Tutti gli articoli di Sport
PHOTO
Nel calcio giovanile moderno si fa un gran parlare di "crescita", ma poi, quando arriva la domenica, la realtà dei fatti racconta spesso una storia diversa: si gioca solo per vincere, sacrificando il minutaggio e il divertimento dei ragazzi in nome della classifica. C'è chi, però, ha deciso di dire basta. È il caso dell'Academy Campora, il vivaio legato alla prima squadra del Campora, che ha appena archiviato una stagione vissuta all'insegna di una filosofia radicalmente diversa, dove l'unica vera impronta è il miglioramento e non il risultato a tutti i costi.
La scuola calcio rossoblù nasce infatti con un obiettivo chiaro: andare controvento, scardinando i vecchi metodi per rimettere i giovani al centro del villaggio.

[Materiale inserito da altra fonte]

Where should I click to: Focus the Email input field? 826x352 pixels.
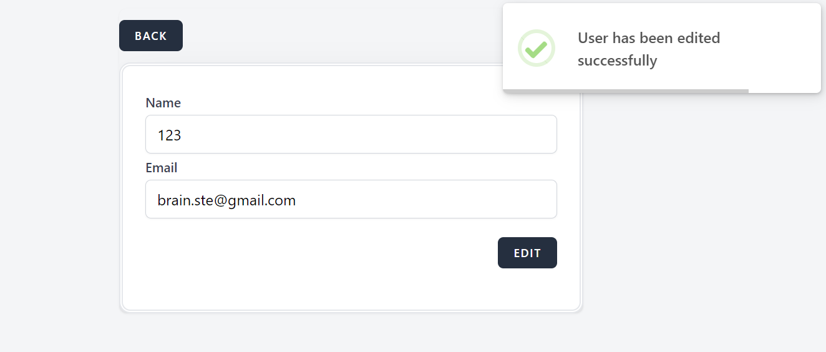351,199
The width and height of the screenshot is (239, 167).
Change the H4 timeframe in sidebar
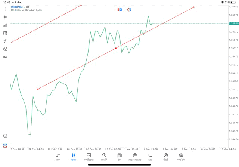coord(5,57)
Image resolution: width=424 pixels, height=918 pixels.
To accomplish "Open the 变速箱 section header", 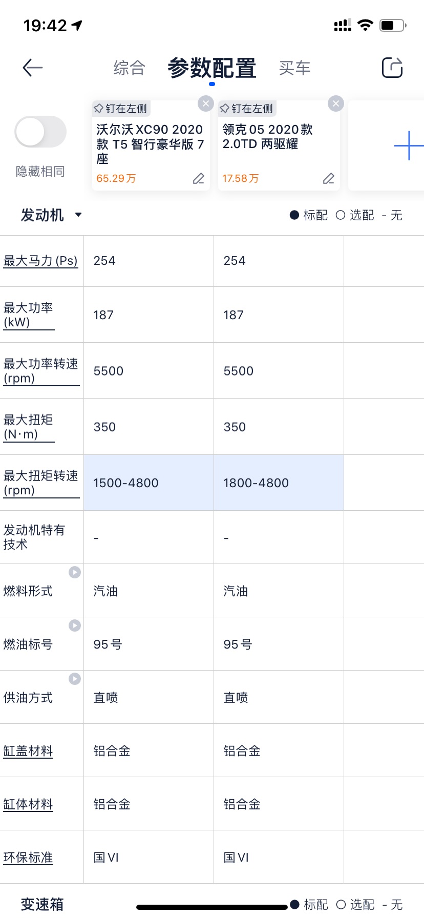I will [43, 904].
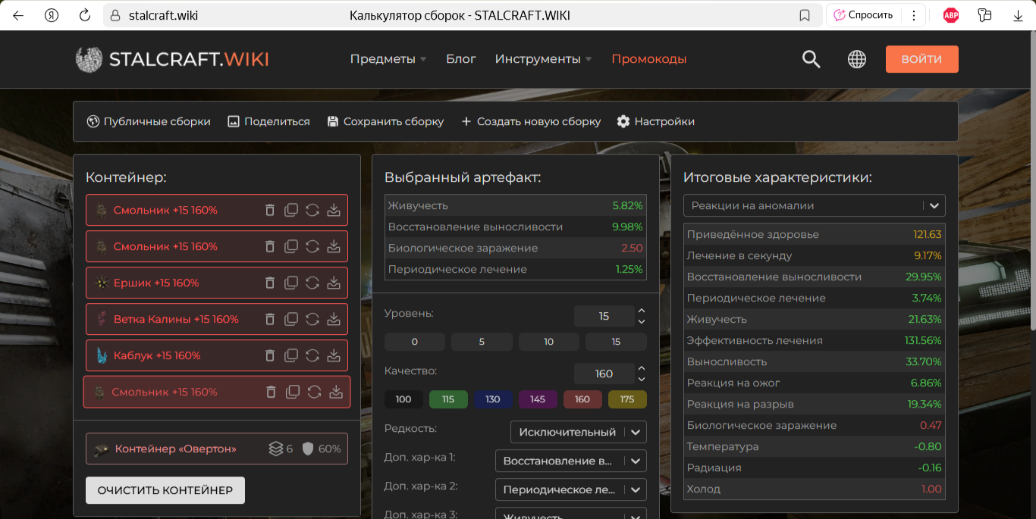Select level preset 10
This screenshot has width=1036, height=519.
pyautogui.click(x=548, y=342)
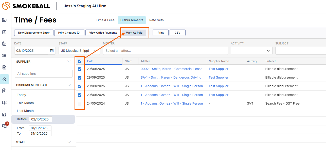The height and width of the screenshot is (150, 326).
Task: Toggle the select-all checkbox in table header
Action: [x=80, y=61]
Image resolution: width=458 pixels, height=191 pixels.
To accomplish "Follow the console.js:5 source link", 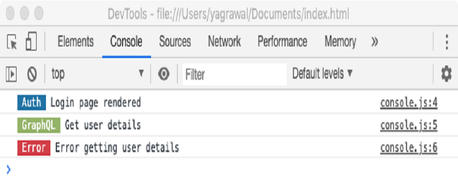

Coerenza e opportunità per tutti
Tra le figure chiave che stanno portando avanti questo progetto c'è Gianmarco Curcio, bandiera e capitano della prima squadra del Campora, che spiega come l'Academy si differenzi profondamente dalle dinamiche tradizionali: «La nostra non è una semplice proposta sportiva, ma un manifesto programmatico fondato su pilastri non negoziabili. Da noi non esistono "isole felici" o allenatori che fanno di testa propria. Tutti i tecnici condividono la stessa filosofia, parlano la stessa lingua e seguono un unico filo conduttore. Il ragazzo trova coerenza e continuità in ogni categoria».
No alla politica dei "soliti noti": «Non ci interessa vincere la partita della domenica sacrificando la crescita del gruppo. Rifiutiamo la politica del "andiamo con quelli pronti", noi diamo opportunità a tutti. Il vero successo è il miglioramento nel tempo, non la coppa in bacheca».
Valorizzare l'errore per costruire i calciatori
L'approccio dell'Academy Campora si fonda su basi pedagogiche rigide, dove l'aspetto educativo viaggia di pari passo con quello puramente tecnico. Ogni allenamento e ogni scelta metodologica sono calibrati sulle reali esigenze di maturazione del giovane atleta, rispettandone i tempi e, soprattutto, valorizzandone l'errore come insostituibile strumento di apprendimento.
L'insegnamento cardine è che il talento, da solo, non basta: senza etica del lavoro, disciplina e rispetto per i compagni non si va da nessuna parte. Si impara così a camminare un passo alla volta, cementando anche il senso di appartenenza verso i colori del club.
Curcio conclude la sua analisi con un messaggio forte, rivolto a tutto l'ambiente circostante, genitori compresi: «Abbiamo scelto la strada più difficile, quella del percorso e non della scorciatoia. Se cercate fotografie con trofei, o allenatori che pensano di allenare adulti in miniatura, siete nel posto sbagliato».